- The paper demonstrates that MC# achieves over 6x weight reduction while maintaining performance via a hybrid static quantization and dynamic pruning approach.
- It introduces Pre-Loading Mixed-Precision Quantization (PMQ), which optimally allocates bits using integer programming to compress experts effectively.
- Online Top-any Pruning (OTP) utilizes Gumbel-Softmax sampling to dynamically select experts during inference, reducing computational overhead by 20%.
Mixture Compressor for Mixture-of-Experts Large Models
The research paper introduces MC#, a framework designed to optimize the mixture-of-experts (MoE) models, particularly focusing on LLMs and vision-LLMs (VLMs).
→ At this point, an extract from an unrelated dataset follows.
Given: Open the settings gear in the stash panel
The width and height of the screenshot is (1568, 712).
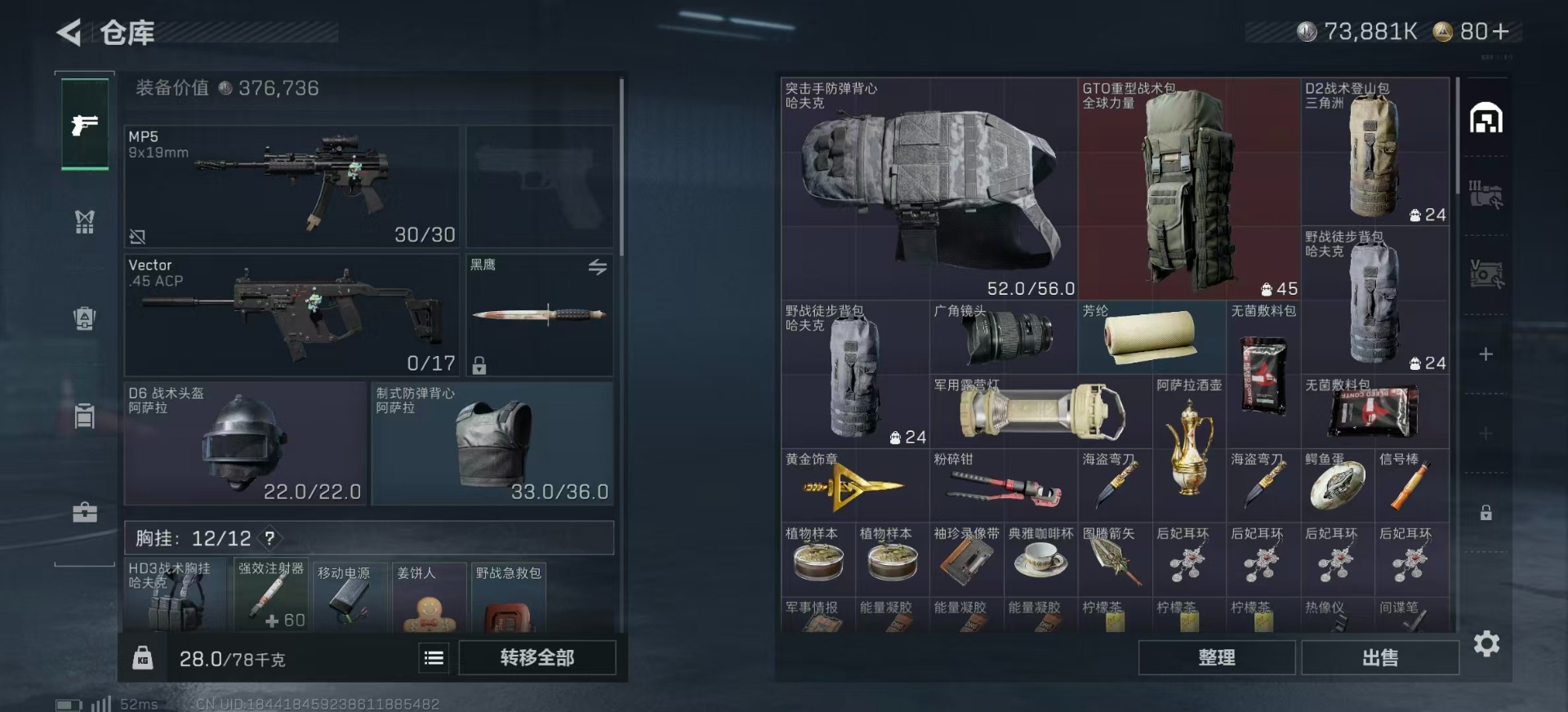Looking at the screenshot, I should pyautogui.click(x=1487, y=644).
This work presents an innovative approach to model compression, aiming to reduce computational and memory overhead associated with MoE architectures.
Introduction
MoE represents an efficient scaling method for LLMs and VLMs, expanding model capacity by utilizing multiple expert branches while ensuring sparse activation for efficiency. However, MoE models face significant challenges during deployment due to their memory and computational demands, predominantly driven by the inference process, which activates multiple experts simultaneously. The paper addresses these challenges by proposing MC#, a unified mixture compressor framework combining static quantization and dynamic expert pruning.
Figure 1: Comparison of total parameter size and inference activated parameter size on various large models and compressed Mixtral MoE-LLMs and DeepSeek VLMs.
Framework Overview
The MC# framework consists of two primary components:
- Pre-Loading Mixed-Precision Quantization (PMQ): PMQ aims to reduce storage and loading overhead by optimizing bit allocation using a linear programming model, considering expert significance and quantization error for achieving a Pareto-optimal trade-off between model size and performance.
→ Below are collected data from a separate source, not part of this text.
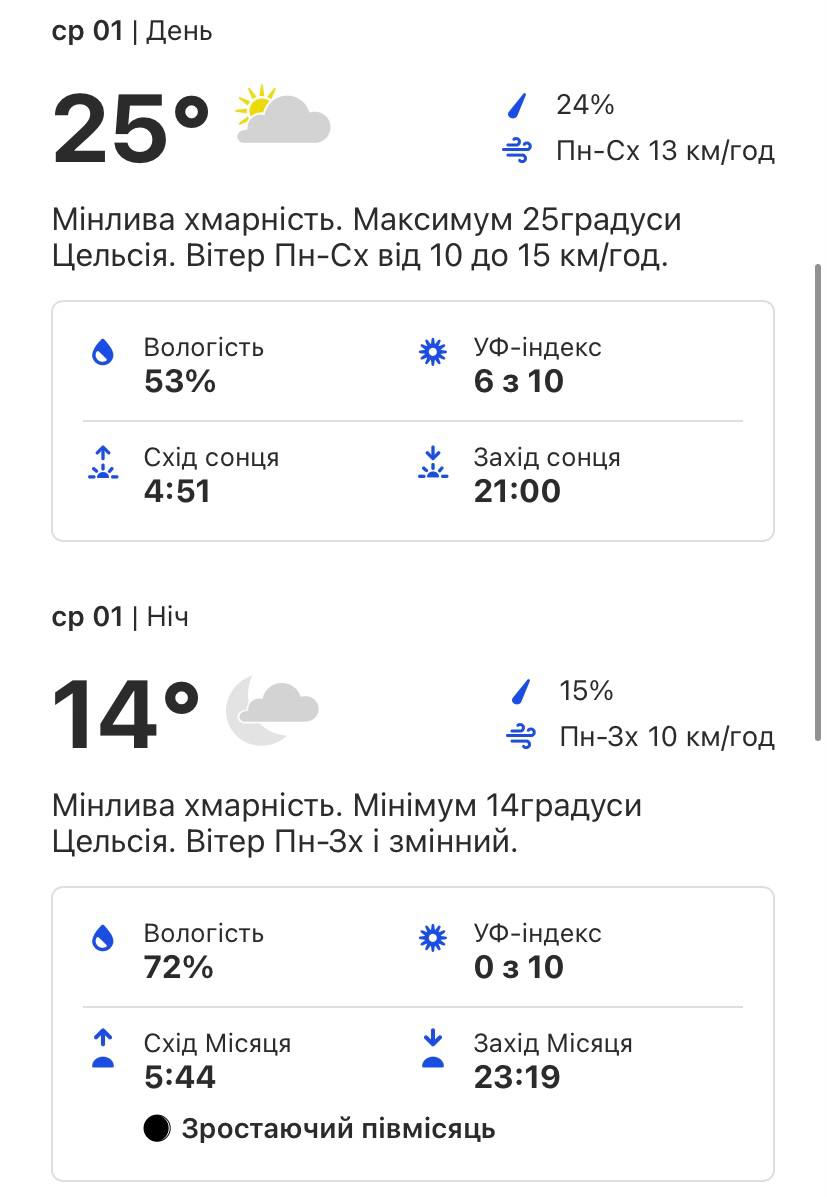Viewport: 827px width, 1197px height.
Task: Select the 'ср 01 | Ніч' heading
Action: [120, 617]
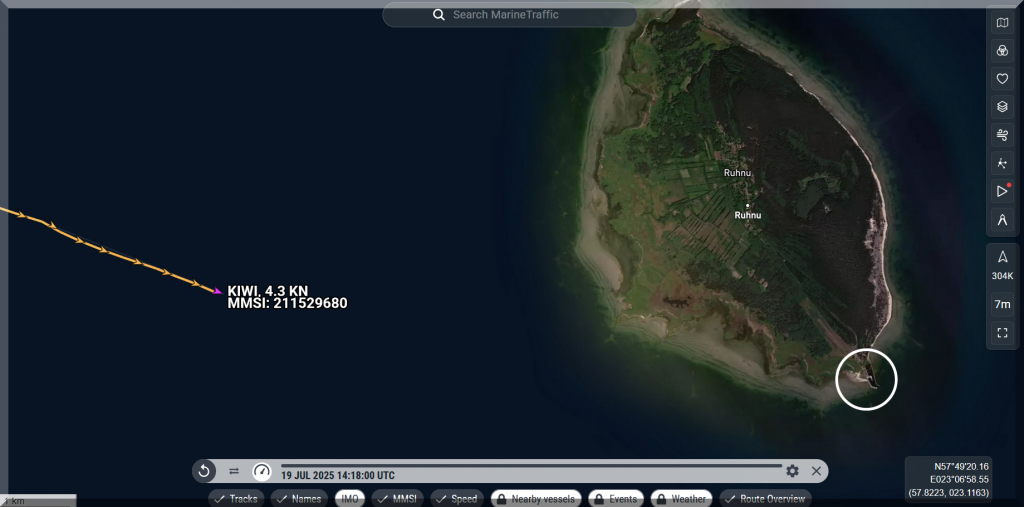The width and height of the screenshot is (1024, 507).
Task: Disable the Names label option
Action: pyautogui.click(x=298, y=498)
- Online Top-any Pruning (OTP): OTP enhances inference efficiency by dynamically selecting a subset of experts for activation during runtime. It leverages Gumbel-Softmax sampling to model expert activation as a learnable distribution, allowing fine-grained control over which experts are activated.
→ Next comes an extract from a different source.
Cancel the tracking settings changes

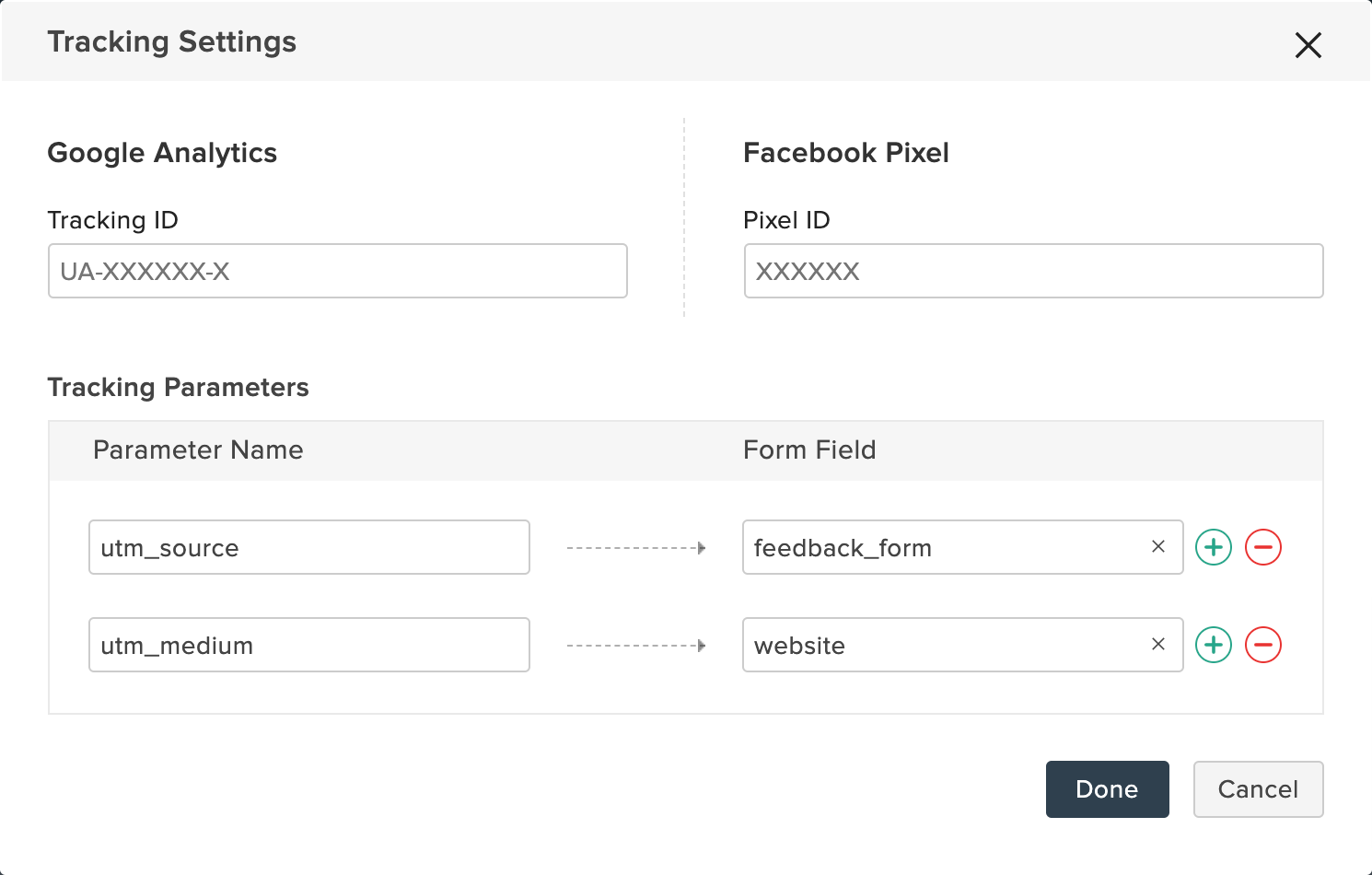pyautogui.click(x=1258, y=789)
Figure 2: Performance across different LLMs and VLMs with varying activated parameters.
Implementation Details
Pre-Loading Mixed-Precision Quantization (PMQ)
PMQ employs adaptive bit allocation to statically compress experts within MoE models. This approach formulates the allocation problem as an Integer Programming problem, optimizing quantization configurations based on expert significance metrics derived from access frequency and activation-weighted importance.
Figure 3: Overview of MC pipeline including PMQ and OTP stages for experts.
Online Top-any Pruning (OTP)
OTP offers a novel learning mechanism for dynamically adjusting expert activation at inference time. By using Gumbel-Softmax sampling, it creates a differentiable process for selecting the active experts, enabling higher inference efficiency without significant performance degradation. The framework incorporates a learnable router to apply token-wise pruning strategies effectively.

Figure 4: Workflow of OTP demonstrating selective expert activation and pruning.
Experimental Results
The paper reports evaluation results on both MoE-LLMs and MoE-VLMs across various benchmarks. The proposed MC# framework achieves significant compression, reducing model size while maintaining comparable performance to baseline full-precision models. The hybrid compression strategy results in over 6x weight reduction with minimal accuracy loss. Furthermore, the OTP stage reduces expert activation by 20% with negligible performance impact.

Figure 5: Quantized performance of Mixtral under different mixed-precision strategies.
Conclusion
This paper effectively addresses the deployment challenges of MoE models by introducing a robust framework for model compression. The MC# framework not only reduces computational and memory overhead but also enhances efficiency through mixed-precision quantization and dynamic pruning. Future work could explore further applications in different multimodal settings and optimize these strategies for specific hardware configurations.
Figure 6: Ablation of mask ratio during training showcasing optimal pruning strategies.
The proposed approach significantly contributes to the practicality of deploying large MoE models in diverse computing environments, paving the way for more efficient AI applications.